L’incompatibilité entre l’inégalité et la justice parait évidente, or en décortiquant la problématique, nous avons constaté que plusieurs points argumentent l’acceptation des différences dans une société donnée. D’une part, ce qui est juste renvoie à des considérations égales, car l’égalité représente la moyenne entre les inégalités. Cette logique d’Aristote fait entrevoir le fait que chacun ne ressent l’injustice que personnellement. Mais puisque dans les faits, la société organise les droits de propriété inégalement entre les individus, il faut que l’État intervienne et répare cette forme d’injustice sociale.
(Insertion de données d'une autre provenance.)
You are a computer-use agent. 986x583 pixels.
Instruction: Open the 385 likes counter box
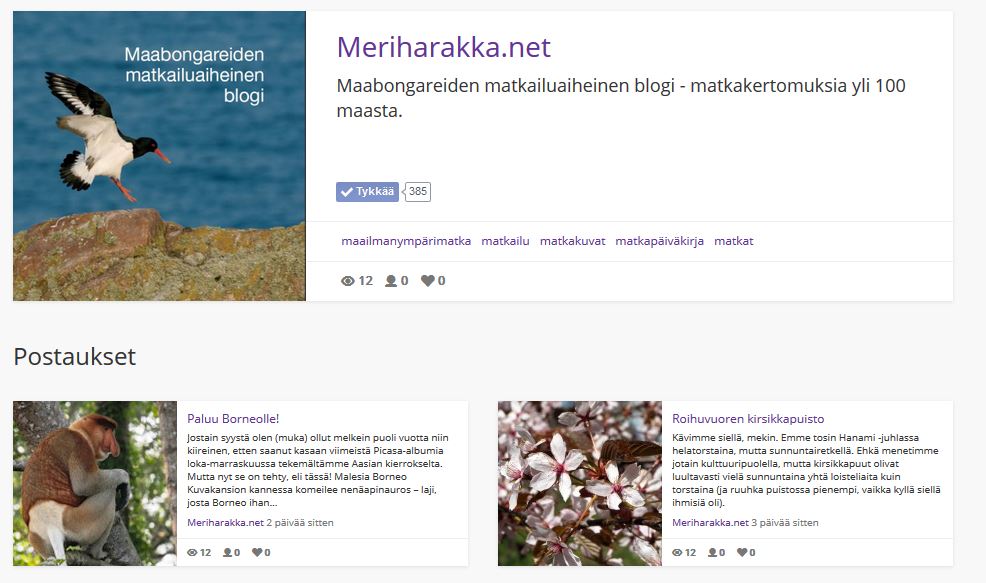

Toutefois, l’injustice et les déséquilibres sont ce qu’il y a de plus naturel dans une société, pourquoi alors l’État intervient si elles résultent des activités personnelles qui cherchent le bien et la liberté ? Néanmoins, il peut y avoir un équilibre dans la reconnaissance des inégalités et la nécessité de l’égalité, à savoir par l’équité. En effet, reconnaitre les inégalités des conditions contribue à bâtir une société plus éthique. En somme, une société juste est celle qui reconnait l’homme en la personne de l’individu comme dans l’ensemble de ses membres. Les inégalités sont de fait, tandis que l’égalité est de droit.